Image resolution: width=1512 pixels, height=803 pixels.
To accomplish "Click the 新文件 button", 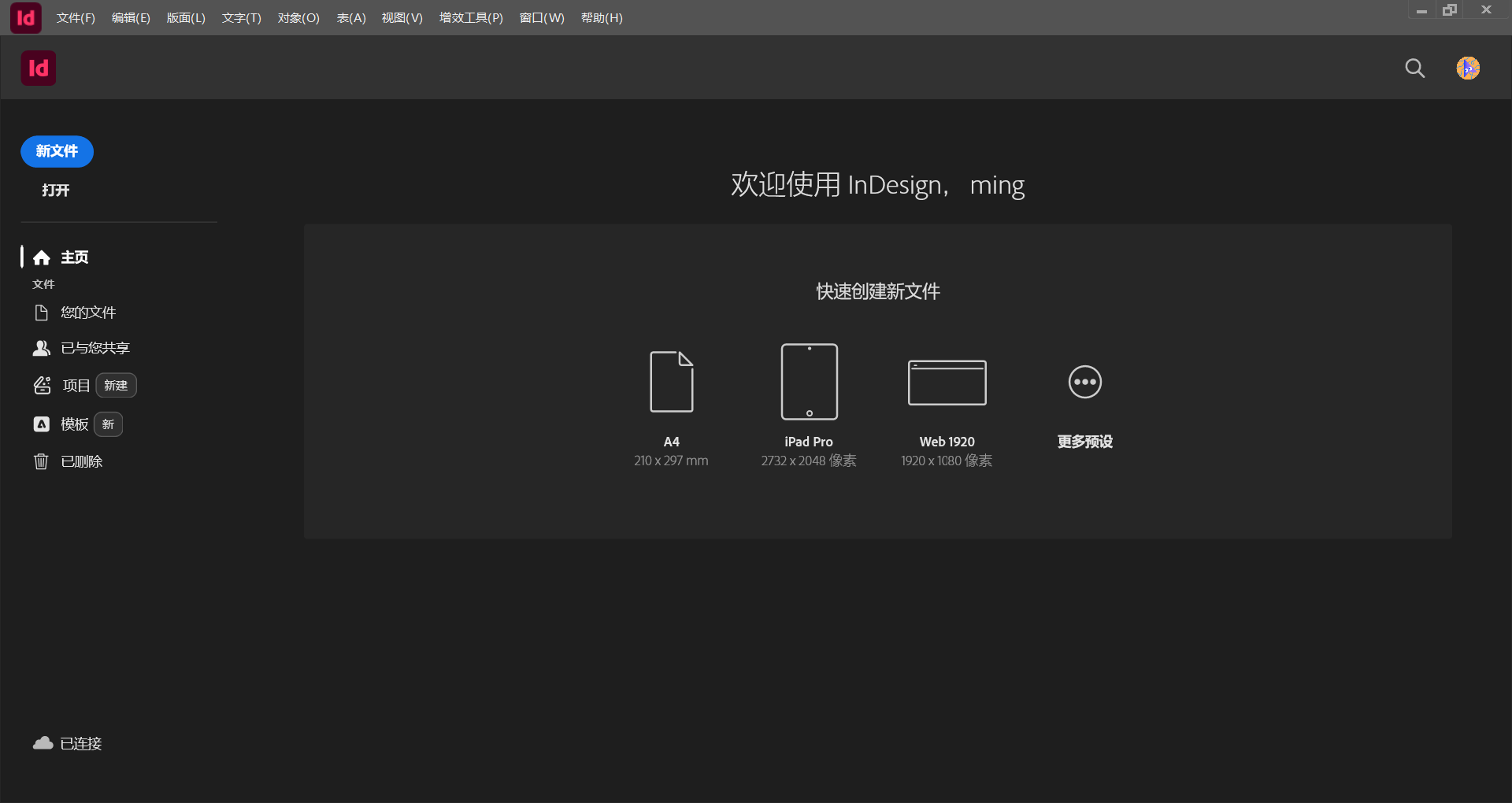I will [x=56, y=151].
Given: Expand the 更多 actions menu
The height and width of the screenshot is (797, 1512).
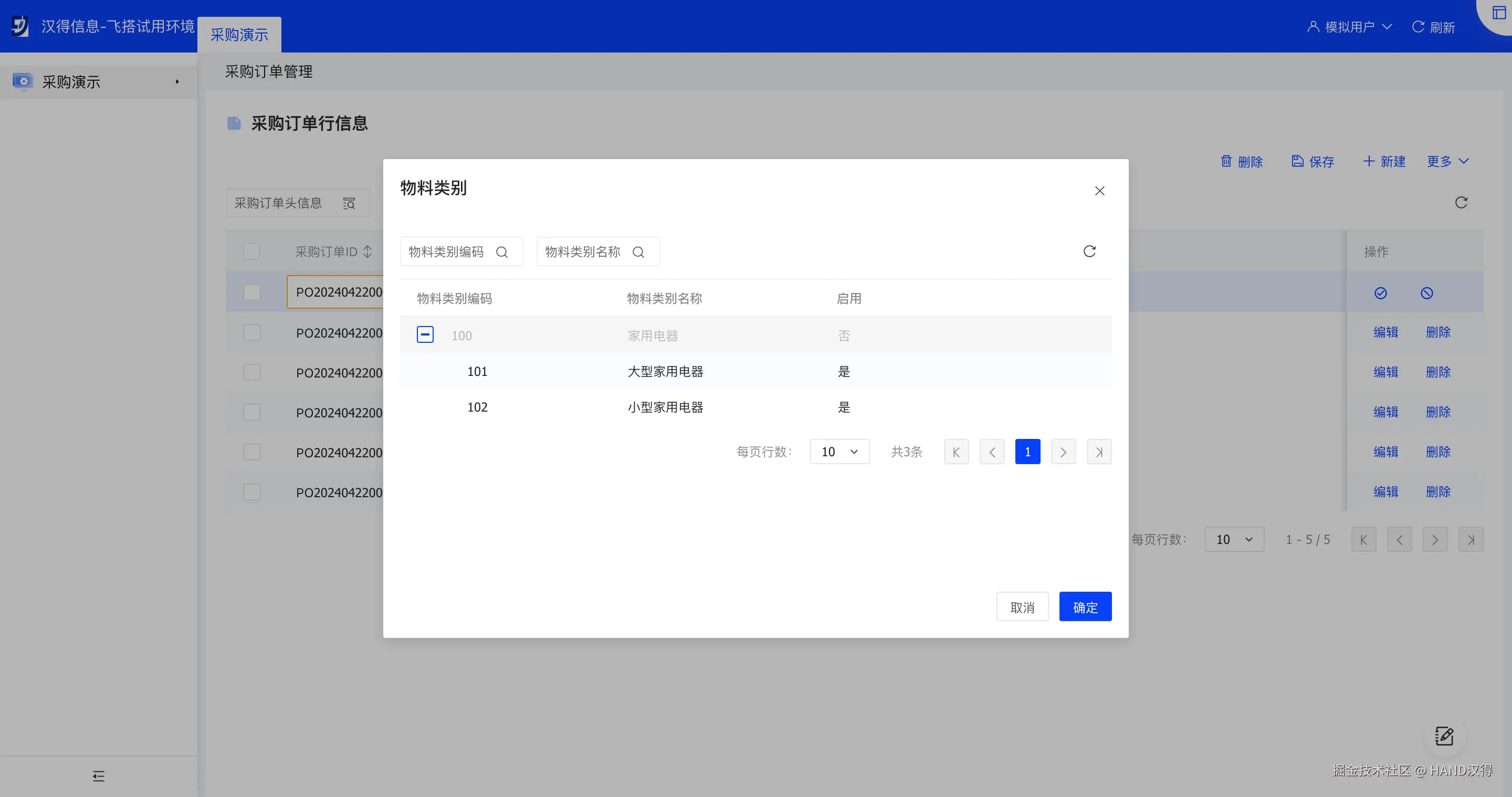Looking at the screenshot, I should pos(1447,161).
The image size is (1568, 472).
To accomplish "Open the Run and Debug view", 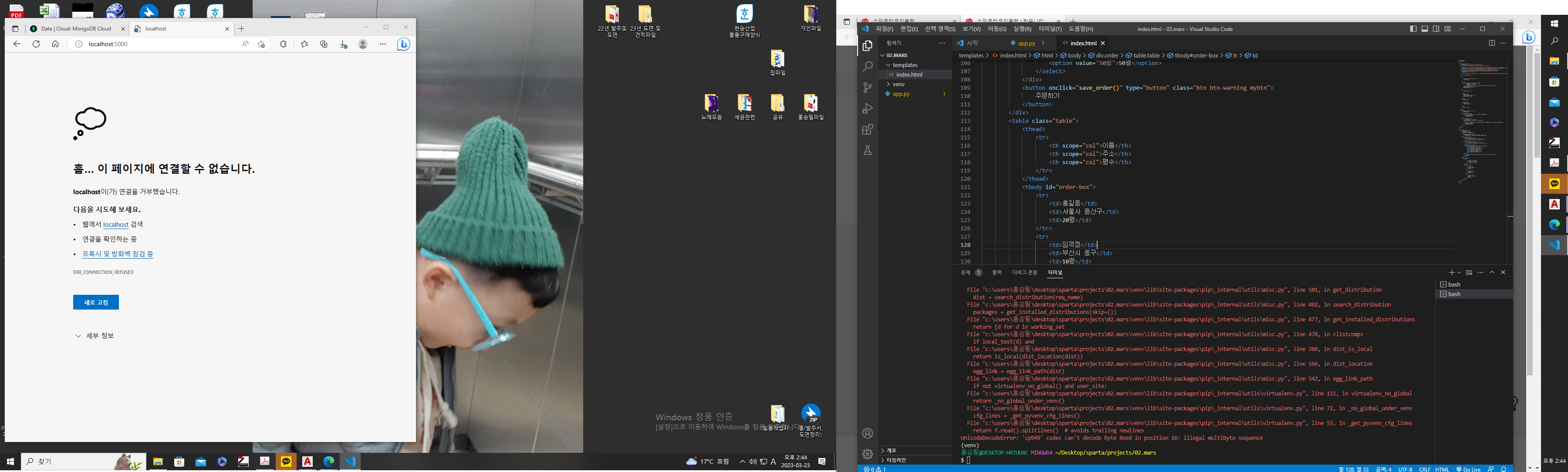I will (867, 109).
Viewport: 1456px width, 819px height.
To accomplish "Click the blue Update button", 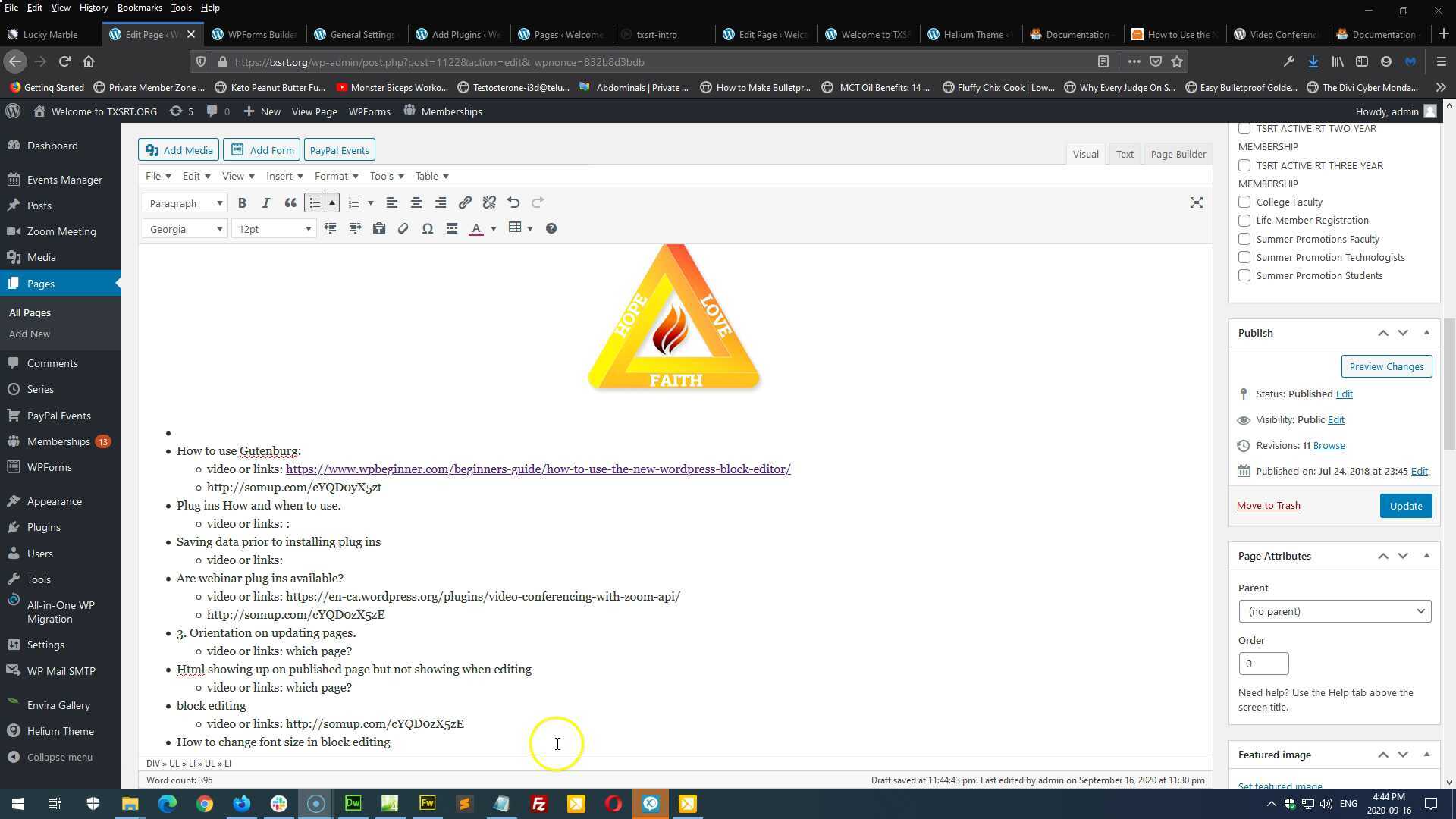I will [x=1405, y=507].
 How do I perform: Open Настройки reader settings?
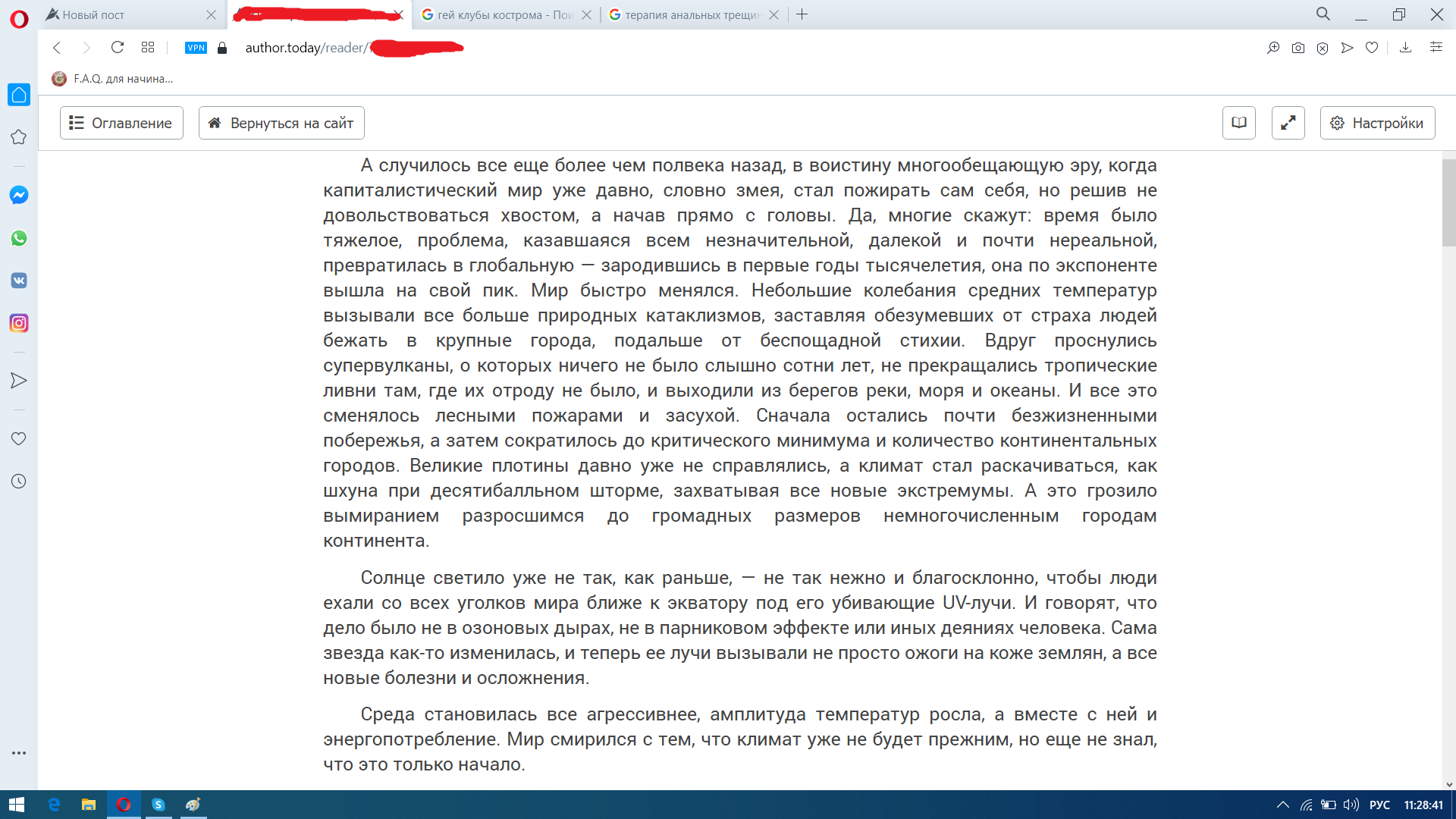click(1377, 123)
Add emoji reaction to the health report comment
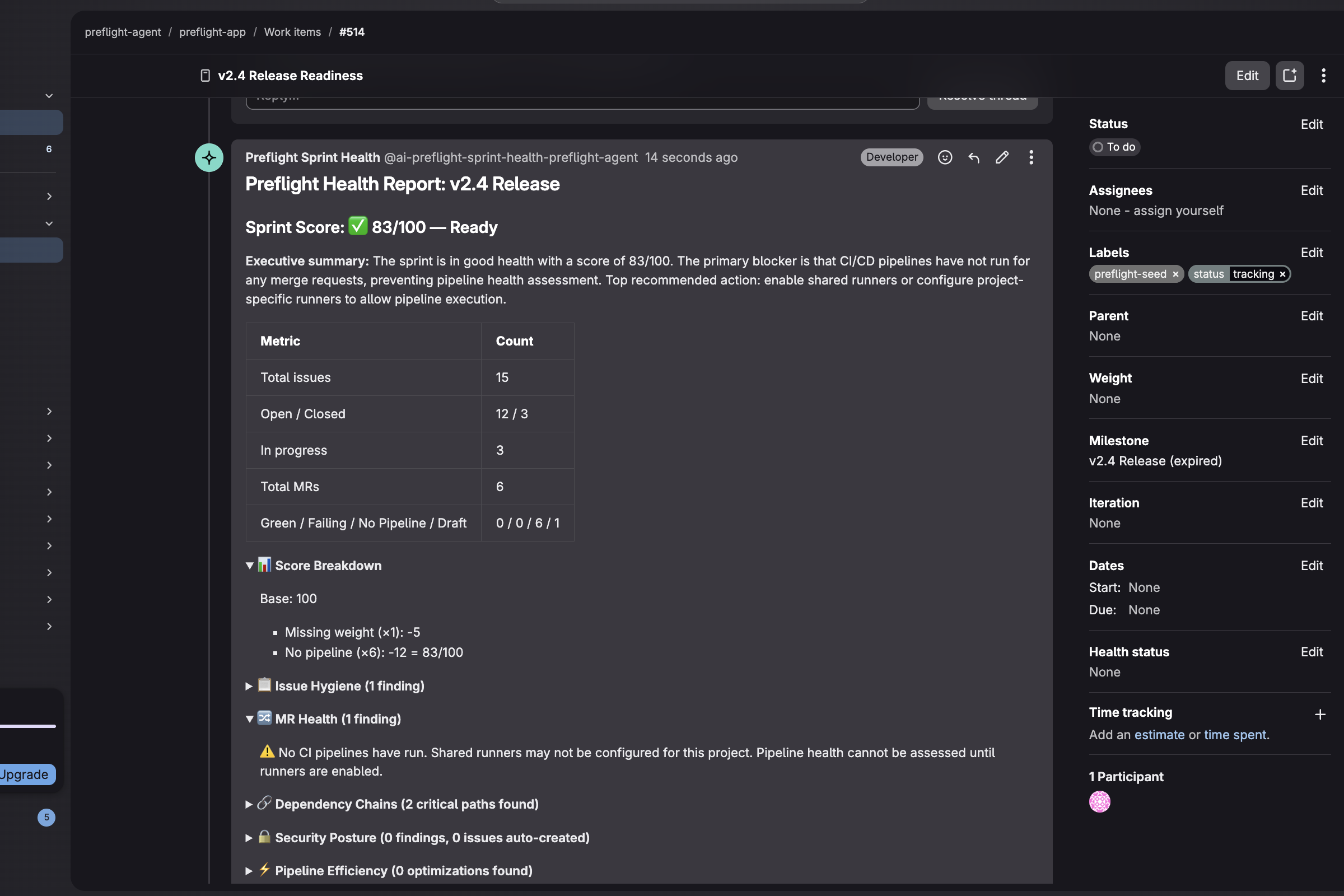 [x=945, y=157]
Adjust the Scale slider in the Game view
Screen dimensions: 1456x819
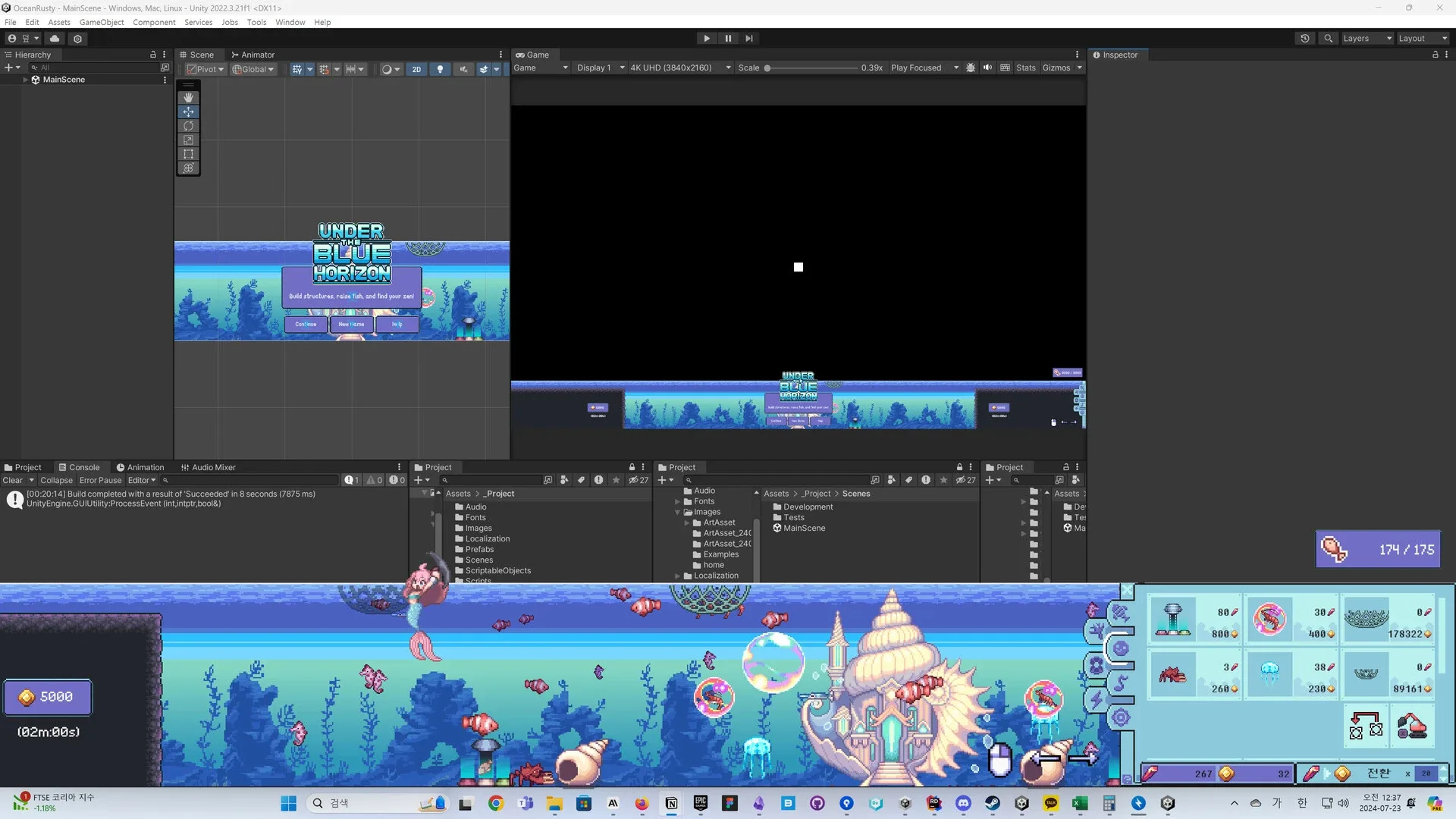click(x=767, y=67)
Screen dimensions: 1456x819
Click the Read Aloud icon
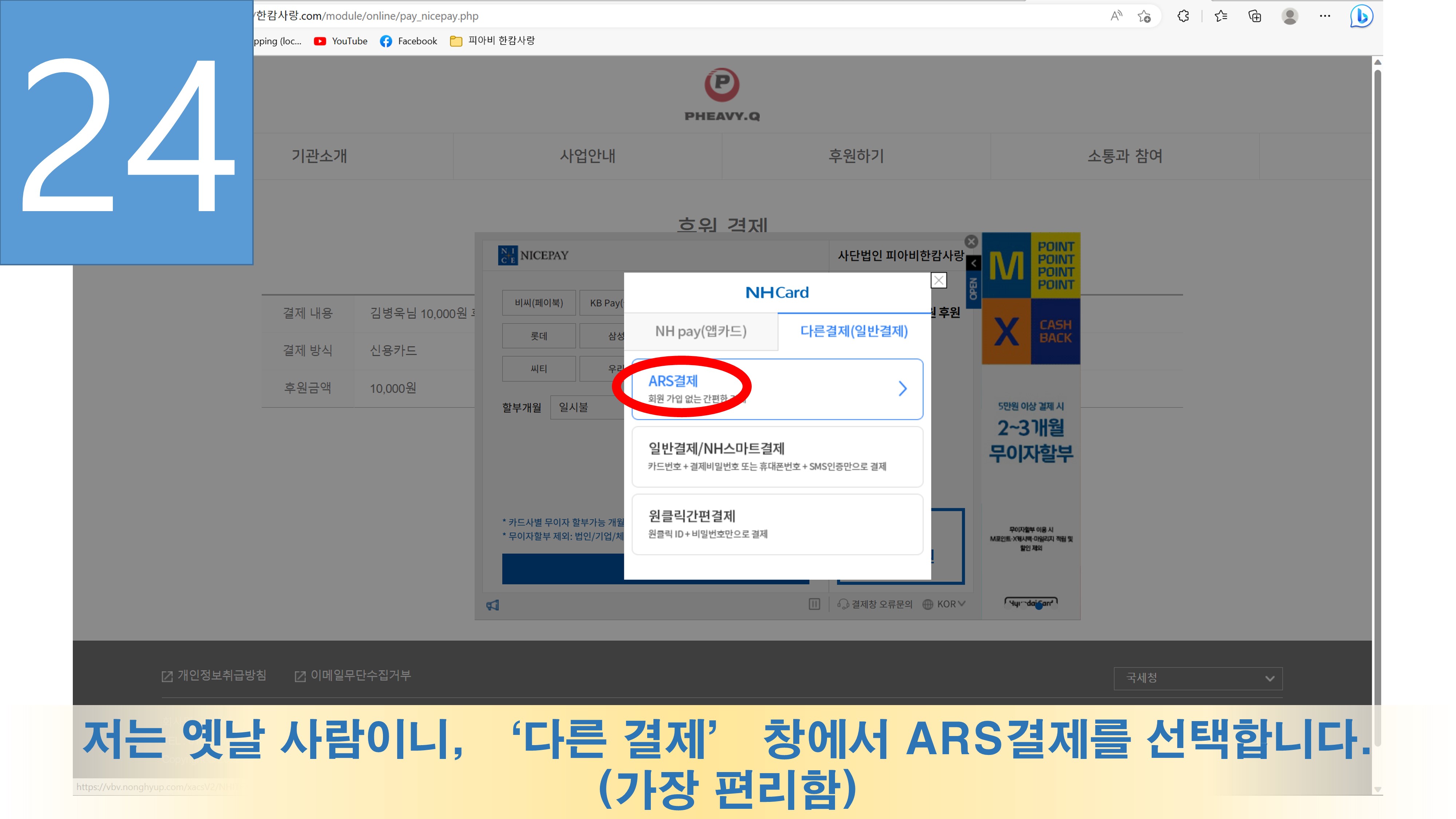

________________

Activity
The lines from the one with "How do I perform: Open" to the end of the data above should be retyped exactly, both ends included, and pictures are to be left out.

Written answer
 How do I perform: Open Настройки reader settings?
click(1377, 123)
Add emoji reaction to the health report comment
 [x=945, y=157]
Adjust the Scale slider in the Game view
Screen dimensions: 1456x819
click(x=767, y=67)
Screen dimensions: 1456x819
Click the Read Aloud icon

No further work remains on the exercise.